(EXCERPTED DATA)

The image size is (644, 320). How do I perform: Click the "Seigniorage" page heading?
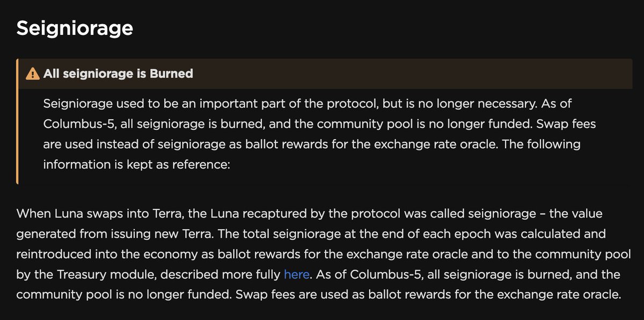pyautogui.click(x=75, y=28)
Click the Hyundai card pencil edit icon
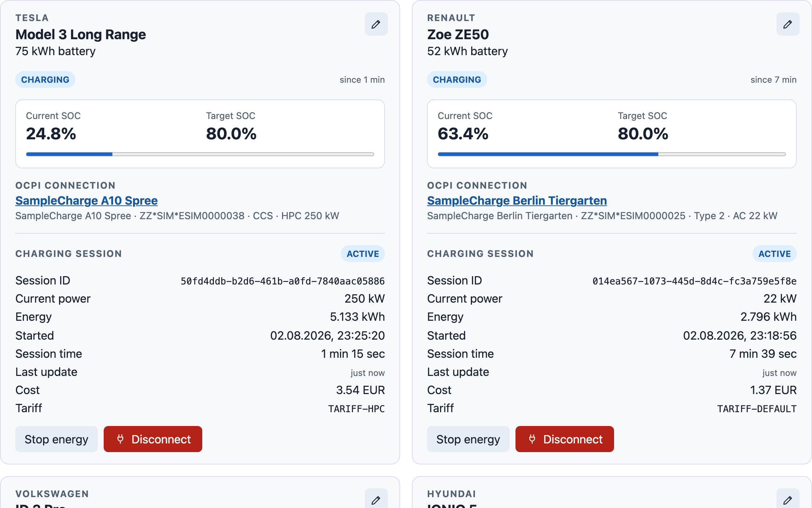812x508 pixels. click(x=788, y=500)
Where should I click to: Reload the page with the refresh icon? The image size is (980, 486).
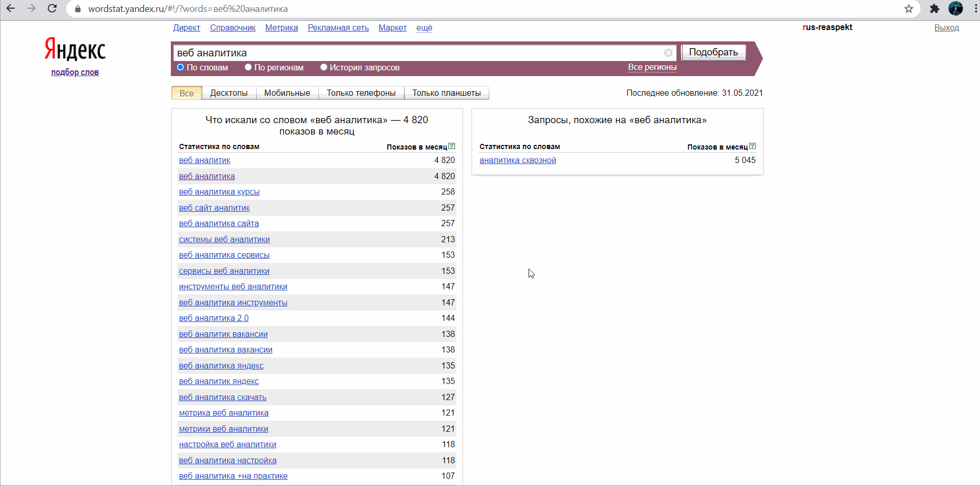52,9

(End EXCERPTED DATA)

• [PROBLEM STATEMENT]
Output a faithful copy of the data, with each picture left out.

• [REPLY TO THE EXERCISE]
The image size is (644, 320). How do I perform: Click the "Seigniorage" page heading?
pyautogui.click(x=75, y=28)
Click the Hyundai card pencil edit icon
812x508 pixels. click(x=788, y=500)
Where should I click to: Reload the page with the refresh icon? The image size is (980, 486).
52,9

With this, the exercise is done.